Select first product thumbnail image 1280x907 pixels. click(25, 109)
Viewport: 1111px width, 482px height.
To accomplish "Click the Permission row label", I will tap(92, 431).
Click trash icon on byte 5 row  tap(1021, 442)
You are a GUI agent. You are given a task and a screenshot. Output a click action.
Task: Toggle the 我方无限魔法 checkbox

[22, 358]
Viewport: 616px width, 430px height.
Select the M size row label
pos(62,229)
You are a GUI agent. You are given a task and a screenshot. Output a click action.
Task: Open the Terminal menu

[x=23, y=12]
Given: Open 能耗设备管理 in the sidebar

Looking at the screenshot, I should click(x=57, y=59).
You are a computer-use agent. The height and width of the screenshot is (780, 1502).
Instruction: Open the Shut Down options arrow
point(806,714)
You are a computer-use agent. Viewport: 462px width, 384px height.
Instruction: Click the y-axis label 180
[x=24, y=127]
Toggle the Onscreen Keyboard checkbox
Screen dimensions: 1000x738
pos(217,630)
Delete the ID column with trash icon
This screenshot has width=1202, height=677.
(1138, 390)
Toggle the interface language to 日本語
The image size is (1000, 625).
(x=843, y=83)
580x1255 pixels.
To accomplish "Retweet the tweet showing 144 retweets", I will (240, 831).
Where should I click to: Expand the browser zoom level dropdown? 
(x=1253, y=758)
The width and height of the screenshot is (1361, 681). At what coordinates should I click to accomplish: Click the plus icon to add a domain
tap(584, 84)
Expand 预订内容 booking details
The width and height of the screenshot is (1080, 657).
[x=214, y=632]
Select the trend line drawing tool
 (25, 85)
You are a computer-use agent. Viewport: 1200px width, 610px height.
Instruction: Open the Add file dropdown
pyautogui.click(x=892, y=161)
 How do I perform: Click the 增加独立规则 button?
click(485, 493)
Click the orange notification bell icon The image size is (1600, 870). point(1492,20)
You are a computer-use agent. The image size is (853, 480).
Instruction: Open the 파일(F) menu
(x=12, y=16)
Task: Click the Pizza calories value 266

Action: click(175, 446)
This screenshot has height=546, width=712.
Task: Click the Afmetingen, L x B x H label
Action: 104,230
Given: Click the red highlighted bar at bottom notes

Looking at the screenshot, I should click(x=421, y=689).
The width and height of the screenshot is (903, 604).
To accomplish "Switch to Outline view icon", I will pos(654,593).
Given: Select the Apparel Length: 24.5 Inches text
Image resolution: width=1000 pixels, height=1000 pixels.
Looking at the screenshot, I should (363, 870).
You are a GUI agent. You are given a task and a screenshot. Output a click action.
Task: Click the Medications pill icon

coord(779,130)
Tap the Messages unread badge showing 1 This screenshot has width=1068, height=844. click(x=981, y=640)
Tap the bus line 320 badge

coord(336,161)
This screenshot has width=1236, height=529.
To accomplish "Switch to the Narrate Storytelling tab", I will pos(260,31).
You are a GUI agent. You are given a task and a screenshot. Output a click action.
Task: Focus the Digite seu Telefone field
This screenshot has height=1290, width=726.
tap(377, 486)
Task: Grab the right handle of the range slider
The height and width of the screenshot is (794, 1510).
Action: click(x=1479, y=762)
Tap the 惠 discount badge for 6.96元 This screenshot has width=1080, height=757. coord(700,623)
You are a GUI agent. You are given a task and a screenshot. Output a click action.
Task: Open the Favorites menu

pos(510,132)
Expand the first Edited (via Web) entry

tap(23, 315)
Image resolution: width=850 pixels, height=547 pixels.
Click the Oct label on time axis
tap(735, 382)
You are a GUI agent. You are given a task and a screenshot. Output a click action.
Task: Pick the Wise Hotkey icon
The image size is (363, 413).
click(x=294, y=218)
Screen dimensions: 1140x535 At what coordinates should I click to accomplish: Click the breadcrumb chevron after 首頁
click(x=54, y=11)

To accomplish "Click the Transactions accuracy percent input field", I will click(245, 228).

+++

Count every line of the records that holds the string "field". Write only the total.

_WRITTEN ANSWER_
2